No ano passado, a democracia mais antiga e mais prestigiada do mundo (o Reino Unido de Inglaterra, Escócia, País de Gales e Irlanda do Norte) e a democracia mais rica e poderosa do mundo (os Estados Unidos da América), utilizando os seus respeitados mecanismos constitucionais, deram a si próprias duas bordoadas de cujos maus efeitos não recuperarão tão cedo.

 

A bordoada britânica foi resultado de referendo a perguntar aos cidadãos (melhor dito, aos súbditos de Sua Majestade Britânica) se queriam sair da União Europeia ou permanecer nela – uma maioria disse que queria sair. A bordoada americana foi eleger Donald Trump Presidente dos Estados Unidos. No primeiro caso a procissão nem sequer vai no adro: só há poucos dias se encetaram conversas formais em Bruxelas mas, antes das negociações começarem, já se tinha percebido que o Reino Unido ia perder muito com o negócio, a todos os níveis. Durante a campanha que precedeu o referendo os partidários da saída mentiram escandalosamente sobre o dinheiro que os britânicos poupariam se saíssem, sem que os partidários na permanência na União tivessem denunciado essa mentira com vigor comparável; além disso a população da Inglaterra e da Irlanda do Norte, é uma das mais ignorantes e menos educadas dos 35 países da OCDE. Por exemplo, em lugares dependentes para sua sobrevivência da exportação de automóveis para o resto da União Europeia, a percentagem de votantes que quiseram deixá-la foi das mais altas do país. 44% das exportações britânicas e mais de metade das importações são com o resto da União Europeia; saindo do Mercado Único tudo isso lhes ficará muito mais caro mas, para nele ficarem mesmo saindo da União, teriam de admitir imigrantes de lá vindos e isso, até agora, é impensável. Digo até agora porque a indústria em geral começou a dar-se conta de que, sem estrangeiros, a economia levará grande e duradouro rombo. Para não falar da City. Os serviços de finança e negócios de Londres perfazem um terço do PIB britânico porque têm clientes pela Europa toda – que os vão deixar se saírem da União. A Confederação da Industria Britânica estima que em 2020 o PIB britânico será de 3,5% a 5% menor do que se o Reino tivesse continuado na União. Haverá 2° referendo? Exit tão soft que não se dê por ele? Ou insistirão no masoquismo da ruína voluntária?

________________________________________

Ação pedida A
No artigo sobre o referendo britânico e a eleição de Trump, a expressão «até agora» surge a propósito da admissão de imigrantes. Explique, em uma a três frases, a razão que o artigo dá para essa expressão.
Ação pedida B
Prolongue o artigo sobre o referendo britânico e a eleição de Trump a partir da última frase apresentada.
As entradas que se seguem provêm de uma fonte diferente.

Entradas extraídas
________________________________________

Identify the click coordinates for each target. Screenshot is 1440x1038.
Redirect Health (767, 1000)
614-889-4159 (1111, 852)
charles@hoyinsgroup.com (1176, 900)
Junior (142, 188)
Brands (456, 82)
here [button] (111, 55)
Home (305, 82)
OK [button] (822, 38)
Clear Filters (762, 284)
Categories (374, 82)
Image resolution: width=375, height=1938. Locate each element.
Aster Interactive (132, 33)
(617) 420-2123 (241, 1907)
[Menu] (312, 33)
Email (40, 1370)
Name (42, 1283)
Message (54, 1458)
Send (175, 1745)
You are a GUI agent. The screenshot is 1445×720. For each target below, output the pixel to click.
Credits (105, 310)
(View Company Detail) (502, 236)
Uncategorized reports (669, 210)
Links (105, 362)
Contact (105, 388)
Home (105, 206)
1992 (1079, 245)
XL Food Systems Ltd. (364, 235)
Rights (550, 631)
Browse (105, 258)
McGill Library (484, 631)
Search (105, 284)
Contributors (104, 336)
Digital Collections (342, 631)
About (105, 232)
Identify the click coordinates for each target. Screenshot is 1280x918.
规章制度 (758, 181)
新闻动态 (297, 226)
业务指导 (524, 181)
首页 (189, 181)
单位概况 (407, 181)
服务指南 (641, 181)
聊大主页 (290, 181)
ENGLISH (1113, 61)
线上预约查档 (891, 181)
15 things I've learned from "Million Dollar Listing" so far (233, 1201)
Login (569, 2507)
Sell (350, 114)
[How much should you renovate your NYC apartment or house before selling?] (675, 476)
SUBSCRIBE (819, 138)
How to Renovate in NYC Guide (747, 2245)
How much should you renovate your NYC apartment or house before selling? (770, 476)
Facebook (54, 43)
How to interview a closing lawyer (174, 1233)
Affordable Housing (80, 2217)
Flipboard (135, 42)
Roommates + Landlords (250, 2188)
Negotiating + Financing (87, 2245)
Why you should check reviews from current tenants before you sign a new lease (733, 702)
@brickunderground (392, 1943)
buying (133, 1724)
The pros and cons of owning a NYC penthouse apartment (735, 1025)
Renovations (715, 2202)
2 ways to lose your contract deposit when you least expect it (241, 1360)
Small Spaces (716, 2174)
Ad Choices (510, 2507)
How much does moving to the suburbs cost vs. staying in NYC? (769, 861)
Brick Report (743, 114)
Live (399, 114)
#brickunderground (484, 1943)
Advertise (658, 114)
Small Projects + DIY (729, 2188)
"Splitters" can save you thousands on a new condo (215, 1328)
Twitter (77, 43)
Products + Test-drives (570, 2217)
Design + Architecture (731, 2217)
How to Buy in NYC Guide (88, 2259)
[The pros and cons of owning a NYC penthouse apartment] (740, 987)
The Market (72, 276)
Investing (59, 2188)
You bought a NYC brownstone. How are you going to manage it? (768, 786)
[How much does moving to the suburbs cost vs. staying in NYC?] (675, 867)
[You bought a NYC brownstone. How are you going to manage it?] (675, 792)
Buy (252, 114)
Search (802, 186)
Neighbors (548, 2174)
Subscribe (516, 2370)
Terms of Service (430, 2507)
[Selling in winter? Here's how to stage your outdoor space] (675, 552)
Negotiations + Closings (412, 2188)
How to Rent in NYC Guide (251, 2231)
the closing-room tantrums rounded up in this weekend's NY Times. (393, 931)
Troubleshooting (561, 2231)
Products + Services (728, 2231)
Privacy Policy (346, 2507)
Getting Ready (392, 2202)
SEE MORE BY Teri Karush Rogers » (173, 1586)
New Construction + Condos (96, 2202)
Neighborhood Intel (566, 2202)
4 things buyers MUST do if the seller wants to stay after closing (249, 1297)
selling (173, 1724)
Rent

________________________________________

Resultado do exercício A
A expressão «até agora» justifica-se porque a indústria em geral começou a dar-se conta de que, sem estrangeiros, a economia britânica levará um grande e duradouro rombo. Assim, admitir imigrantes vindos da União Europeia, condição para o Reino Unido ficar no Mercado Único, é impensável até agora, mas pode não continuar a sê-lo.

Resultado do exercício B
 

Nos Estados Unidos as coisas vão de mal a pior porque Trump não dá para Presidente – a maioria dos eleitores já o sabia – e, em vez do hábito fazer o monge, neste caso o monge está a esfarrapar o hábito. A personalidade de Trump - o seu narcisismo, a sua mesquinhez, a sua maldade, a sua ignorância – está a abandalhar a Presidência. Sendo a Constituição como é não se vê saída fácil – mas quanto mais demorar, pior será para a América e para o mundo.

 

Acha a leitora que irá tudo ao sítio? Escrevo em Montemor-o-Novo onde, a passar na cidade antiga, li este nome: Rua da Paz, e, por baixo, antiga rua da Mancebia. Enquanto há vida há esperança.